Now that 2010 is in full swing, we here at VFXWorld wanted to take a look at what is coming this year in visual effects. Big effects spectacles aren't just the domain of May through August anymore. Many of the films we're highlighting this year arrive in the spring and fall.
Alice in Wonderland (Walt Disney Pictures, March 5)
Tim Burton puts his spin on Lewis Carroll's tales of Alice. Sony Pictures Imageworks, along with Legacy Effects, CafeFX, Matte World Digital, among others, are on board helping the auteur make Wonderland more surreal than it has ever been before. From the vibrantly color environments to the warped perspective of characters like the Red Queen, the film looks like eye candy land. There's no film of the spring that has fans clamoring more furiously for.

With effects from Ray Harryhausen, the original Clash of the Titans was a hallmark of visual effects work for its day. Now Framestore, MPC and Cinesite, with Nick Davis serving as production vfx supervisor, give The Incredible Hulk director Louis Leterrier the tools to bring the epic tale into the world of 21st century spectacle. I don't know about you, but, we're eagerly awaiting what Medusa and the Kraken look like in photoreal CG.

The Harry Potter series has been a bastion of amazing visual effects work. The series pushed the bar on visual effects to new levels through the 2000s and we're certain the final chapter will kick off the 2010s with a bang. One can assume the concluding battle will be saved for 2011, but the search for Horcruxes is on and Harry, Ron and Hermione will have to face some evil magic along way, giving the vfx artists at Cinesite, Double Negative, Framestore, Industrial Light & Magic, The Moving Picture Company and Rising Sun Pictures a lot to work with.

Double Negative leads the charge on bringing Christopher Nolan's new original mind-bending sci-fi thriller to the screen. You've seen the enigmatic trailers. Cities folding in on themselves. Men flipping sideways through the air down a hall. The surface of water in a glass tilting for no reason. What does it all mean? We've only seen a few glimpses and we're already impressed.

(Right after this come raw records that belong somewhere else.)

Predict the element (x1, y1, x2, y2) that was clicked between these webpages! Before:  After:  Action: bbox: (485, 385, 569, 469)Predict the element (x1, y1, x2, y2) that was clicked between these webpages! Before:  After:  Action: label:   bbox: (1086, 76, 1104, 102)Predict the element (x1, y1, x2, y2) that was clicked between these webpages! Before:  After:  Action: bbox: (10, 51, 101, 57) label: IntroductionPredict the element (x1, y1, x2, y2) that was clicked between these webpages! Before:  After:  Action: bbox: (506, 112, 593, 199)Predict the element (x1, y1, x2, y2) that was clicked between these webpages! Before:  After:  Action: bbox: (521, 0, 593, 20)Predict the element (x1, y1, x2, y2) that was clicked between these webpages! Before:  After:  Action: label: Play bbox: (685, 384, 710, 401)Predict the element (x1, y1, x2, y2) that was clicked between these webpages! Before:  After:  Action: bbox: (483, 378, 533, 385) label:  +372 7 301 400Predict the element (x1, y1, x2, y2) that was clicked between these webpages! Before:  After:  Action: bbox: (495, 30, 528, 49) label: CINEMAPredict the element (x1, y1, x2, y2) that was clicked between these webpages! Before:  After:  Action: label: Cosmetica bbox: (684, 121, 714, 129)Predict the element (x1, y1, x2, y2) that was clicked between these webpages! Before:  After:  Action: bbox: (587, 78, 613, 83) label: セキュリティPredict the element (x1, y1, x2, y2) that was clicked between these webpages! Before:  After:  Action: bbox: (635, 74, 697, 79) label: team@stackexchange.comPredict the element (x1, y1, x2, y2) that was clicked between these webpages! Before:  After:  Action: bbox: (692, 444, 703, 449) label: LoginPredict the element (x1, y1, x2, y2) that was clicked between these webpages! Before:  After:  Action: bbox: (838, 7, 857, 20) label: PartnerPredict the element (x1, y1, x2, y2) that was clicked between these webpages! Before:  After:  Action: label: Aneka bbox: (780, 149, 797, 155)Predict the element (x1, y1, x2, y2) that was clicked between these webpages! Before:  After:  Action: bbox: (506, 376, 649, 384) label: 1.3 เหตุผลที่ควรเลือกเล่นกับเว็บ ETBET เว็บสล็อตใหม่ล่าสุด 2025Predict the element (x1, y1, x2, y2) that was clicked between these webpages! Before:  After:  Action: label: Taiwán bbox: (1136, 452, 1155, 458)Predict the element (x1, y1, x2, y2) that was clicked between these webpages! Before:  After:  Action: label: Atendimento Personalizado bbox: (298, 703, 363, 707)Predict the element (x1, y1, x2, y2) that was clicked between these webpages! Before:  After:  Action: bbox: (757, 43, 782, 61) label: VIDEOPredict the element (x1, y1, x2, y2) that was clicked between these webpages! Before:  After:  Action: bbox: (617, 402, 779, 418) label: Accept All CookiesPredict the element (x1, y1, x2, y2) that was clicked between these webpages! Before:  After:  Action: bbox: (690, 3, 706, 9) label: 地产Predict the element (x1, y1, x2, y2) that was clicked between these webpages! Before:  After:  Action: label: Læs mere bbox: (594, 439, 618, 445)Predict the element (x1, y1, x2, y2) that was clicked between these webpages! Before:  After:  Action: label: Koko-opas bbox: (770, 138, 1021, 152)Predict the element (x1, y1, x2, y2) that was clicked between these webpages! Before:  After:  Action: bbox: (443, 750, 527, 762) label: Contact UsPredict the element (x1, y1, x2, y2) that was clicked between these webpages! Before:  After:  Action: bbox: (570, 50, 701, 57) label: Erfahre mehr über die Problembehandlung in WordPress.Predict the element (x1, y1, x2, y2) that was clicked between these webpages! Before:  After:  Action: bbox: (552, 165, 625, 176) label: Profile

You've neglected to mention that Framestore have contributed a considerable amount towards Clash of the Titans, Prince of Persia, and Harry Potter.
Thanks.
PS: Feel free to delete my comments when you amend the article :)
Dude, you forgot Framestore that are working/have worked in not one, not two, but three of the films mentioned in this article: Prince of Persia, Clash of the Titans and Potter.
It's kind of insulting not to see the work of so many people recognized ( I am one of those people ).
I wonder if we will ever, ever get a film again that does most of its effects in a practical way? I loved "Avatar," but one of the reasons "Titanic" still works so well is that they were on real sets with real water and real danger. CG seemed overall fairly minimal, all things considered. I just watched the Blu-Ray extras on "The Towering Inferno" and saw why that film STILL is so arresting, despite being dated -- because that fire, those sets, that glass, the 15-story "miniature" itself ... all of it was real. The eye is more willing to believe something that's physically there, even if it looks "phony," than the most "photo-real" CG in the world, where something eternally looks just slightly "off." I'm tired of seeing anything be possible on screen, because nothing seems extraordinary anymore.